(Data entries)
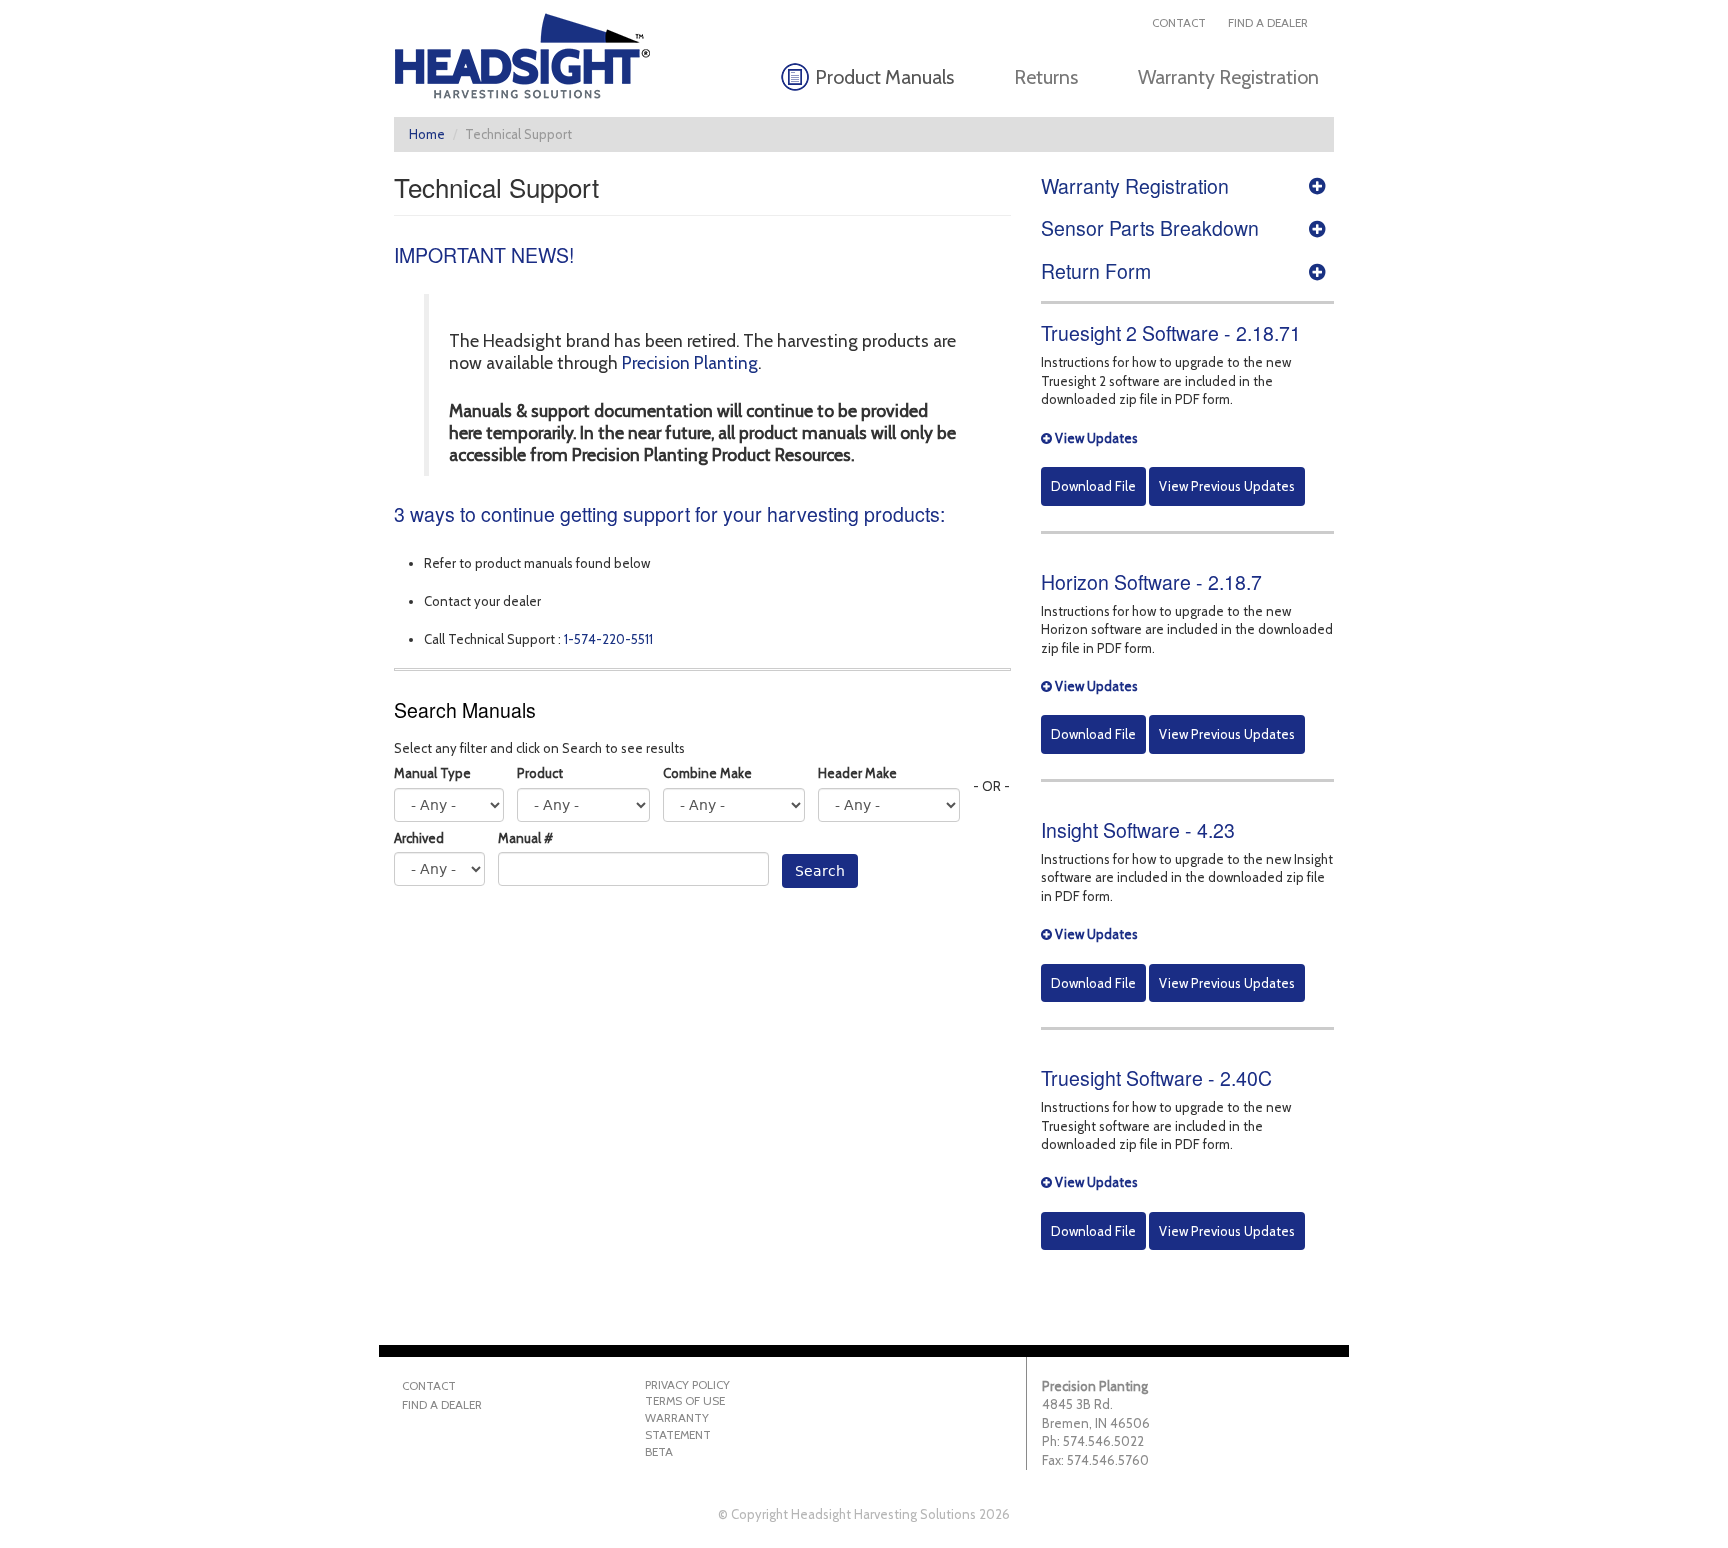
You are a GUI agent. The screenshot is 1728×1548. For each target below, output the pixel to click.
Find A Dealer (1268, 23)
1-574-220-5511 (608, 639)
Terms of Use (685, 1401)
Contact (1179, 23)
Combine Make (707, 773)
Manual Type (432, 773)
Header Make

**What to work on:** Starting at the line that contains "Find A Dealer (1268, 23)", reproduce each line through the end of the records exactly, both ends included.

**Finished exercise:**
Find A Dealer (1268, 23)
1-574-220-5511 (608, 639)
Terms of Use (685, 1401)
Contact (1179, 23)
Combine Make (707, 773)
Manual Type (432, 773)
Header Make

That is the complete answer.